**Task statement:** Reproduce word for word the lines between the one containing "Where should I" and the end of the entries below, both inclusive; leave out pictures.

START Material for this task

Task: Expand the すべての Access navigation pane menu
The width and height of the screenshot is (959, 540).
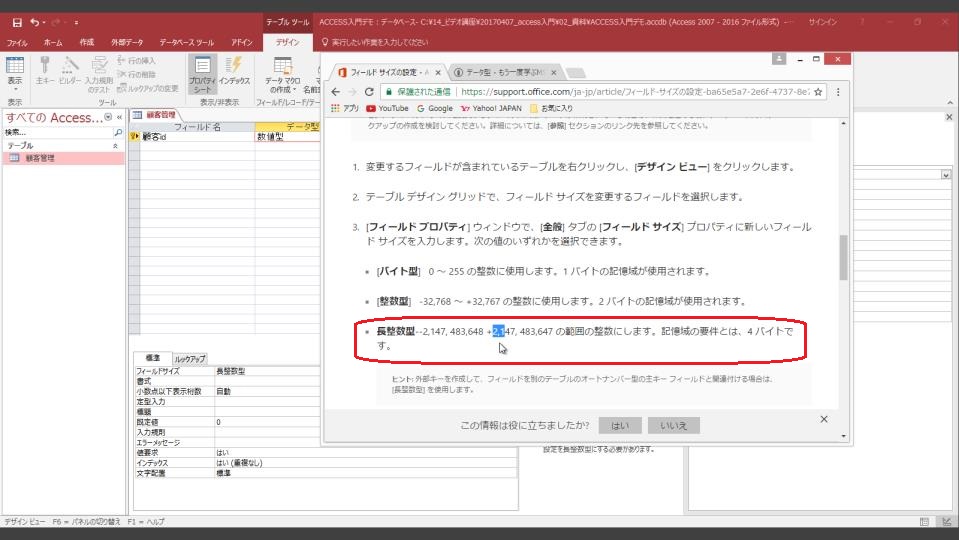Action: (x=109, y=118)
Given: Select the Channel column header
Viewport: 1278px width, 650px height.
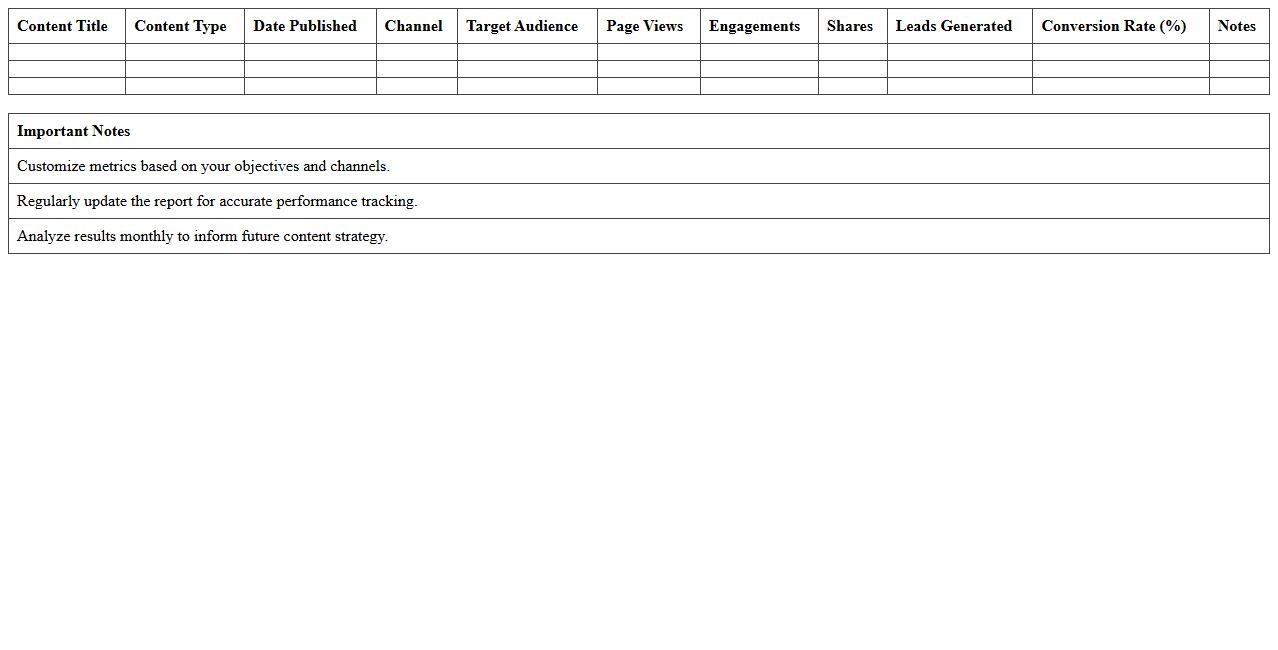Looking at the screenshot, I should click(414, 26).
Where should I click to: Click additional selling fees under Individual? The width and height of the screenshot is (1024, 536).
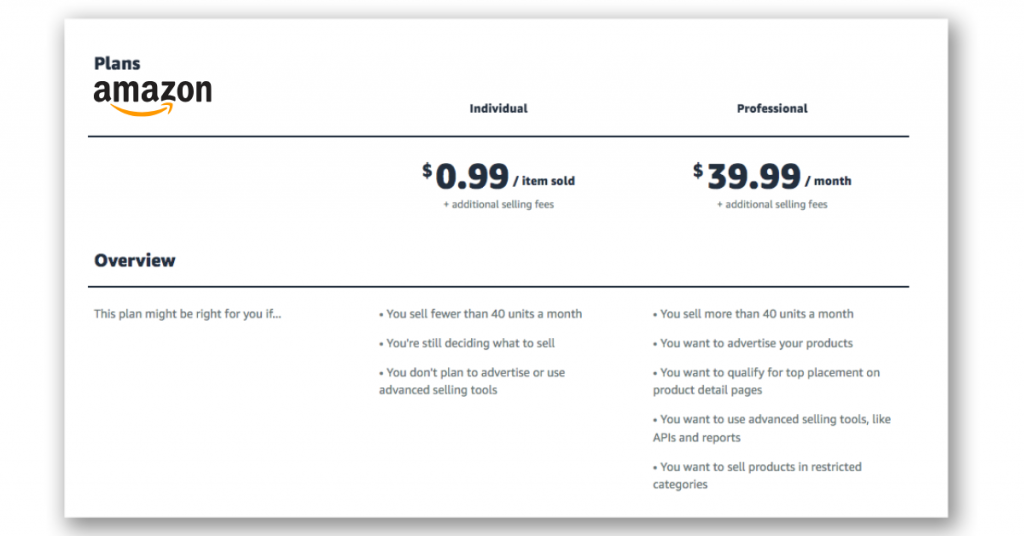498,204
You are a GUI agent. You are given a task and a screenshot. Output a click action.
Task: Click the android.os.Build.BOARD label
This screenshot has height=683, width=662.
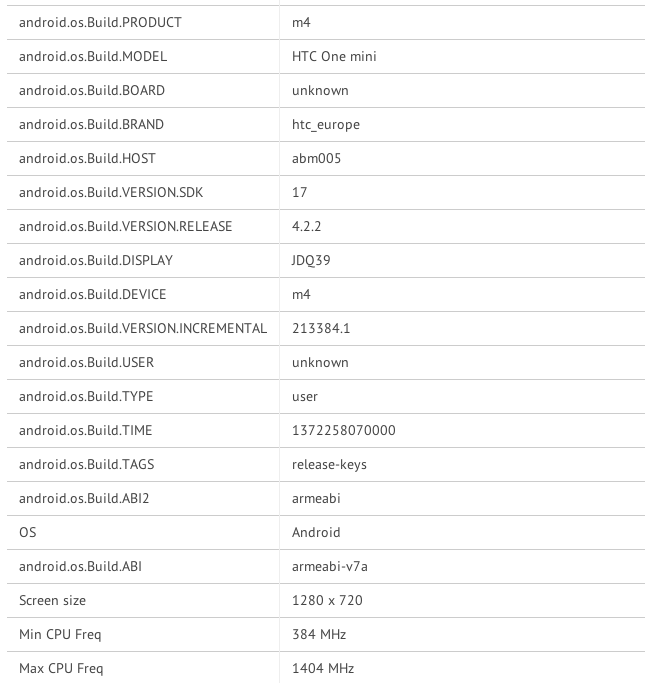pyautogui.click(x=92, y=90)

END Material for this task

**Exercise answer:**
Where should I click to: Click additional selling fees under Individual? The width and height of the screenshot is (1024, 536).
498,204
You are a GUI agent. You are given a task and a screenshot. Output a click action.
Task: Click the android.os.Build.BOARD label
This screenshot has height=683, width=662.
pyautogui.click(x=92, y=90)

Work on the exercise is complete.